Una comunità con relazioni vere ci cambia la vita
Relazioni sempre al centro della nostra vita
Pensieri tratti dall'ascolto di una catechesi di Don Luigi Maria Epicoco
Nel mio percorso di accettazione della malattia e dei conseguenti limiti da essa derivanti, uno degli aspetti che più ho cercato di curare fin dall'inizio è stato quello delle relazioni.
Ho cercato da subito di ricreare virtualmente quella comunità di persone che nella vita precedente avevo frequentato e che tanto mi avevano dato in termini di amicizia, condivisione e sostegno.
Ho messo da parte l'egocentrismo, il desiderio di prevalere, di farmi notare per dare spazio a umiltà, pazienza, speranza, perdono e riconoscimento dell'altro.
Ho anche capito che nei momenti difficili siamo messi alla prova, con il rischio concreto di cadere nelle tipiche tentazioni che portano a divisioni, rivalità, protagonismo, gelosie ecc. ecc.
In questi casi, in una comunità, non contano la fede o l'osservanza dei principi morali o dei dogmi, ma contano l'amore, il perdono, la compassione e la volontà di costruire unità con ogni gesto, parola o azione.
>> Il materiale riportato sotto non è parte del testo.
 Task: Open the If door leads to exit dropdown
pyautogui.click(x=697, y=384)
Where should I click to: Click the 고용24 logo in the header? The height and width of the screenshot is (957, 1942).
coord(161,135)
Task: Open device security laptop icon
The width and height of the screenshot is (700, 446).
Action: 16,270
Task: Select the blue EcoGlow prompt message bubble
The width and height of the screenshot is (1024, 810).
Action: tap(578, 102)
San Paolo nella Prima Lettera ai Corinzi approfondisce questo concetto parlando di come una comunità ricca di fede, di carismi e di entusiasmo religioso, era comunque incapace di vivere una vera comunione di intenti.
Il problema dei Corinzi non era l'assenza di fede, bensì una fede vissuta in modo individualistico, dove ciascuno mette al centro se stesso anziché Cristo.
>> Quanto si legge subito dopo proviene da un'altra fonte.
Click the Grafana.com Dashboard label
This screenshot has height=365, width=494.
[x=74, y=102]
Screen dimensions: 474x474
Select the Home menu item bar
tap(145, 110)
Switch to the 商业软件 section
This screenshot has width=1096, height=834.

La comunità di Corinto partecipa ai sacramenti, prega, possiede molti doni spirituali, ma è attraversata da: divisioni e rivalità, da protagonismi e gelosie;
Tutto ciò dimostra che una persona può essere molto religiosa e, allo stesso tempo, incapace di amare.
La vera deriva consiste nel trasformare la comunità in cui si vive in un luogo dove ciascuno cerca conferme di sé.
Si pronunciano così frasi come:
- Senza di me questa comunità non va avanti
- Il mio gruppo è migliore degli altri
- Ciò di cui mi occupo è più importante di tutto il resto
I talenti diventano motivo di competizione
Per San Paolo i carismi sono doni dello Spirito destinati al bene comune.
A Corinto, invece, diventano strumenti di prestigio personale.
Ciò che dovrebbe costruire l'unità finisce per alimentare confronti e superiorità.
La risposta di san Paolo alla crisi di Corinto non è una nuova organizzazione.
È il celebre "Inno alla Carità" (1 Corinzi 13).
La carità è il criterio che dà valore a tutto: senza amore anche i carismi diventano vuoti; senza amore anche la conoscenza perde significato; senza amore persino i sacrifici religiosi non servono.
L'amore non è un sentimento, ma la decisione di cercare il bene dell'altro.
Questo tipo di situazione si può manifestare in ogni comunità, gruppo ecclesiale, parrocchia e persino in ogni famiglia.
I sintomi sono sempre gli stessi: ricerca di riconoscimento; bisogno di avere ragione; attaccamento al proprio ruolo; incapacità di collaborare; giudizio continuo sugli altri.
Quando questi atteggiamenti prevalgono, la comunione (comunità) si indebolisce.
Puntiamo quindi sull'amore, sulla carità e sulla misericordia per rafforzare l'unione delle nostre comunità, delle nostre famiglie, delle nostre relazioni.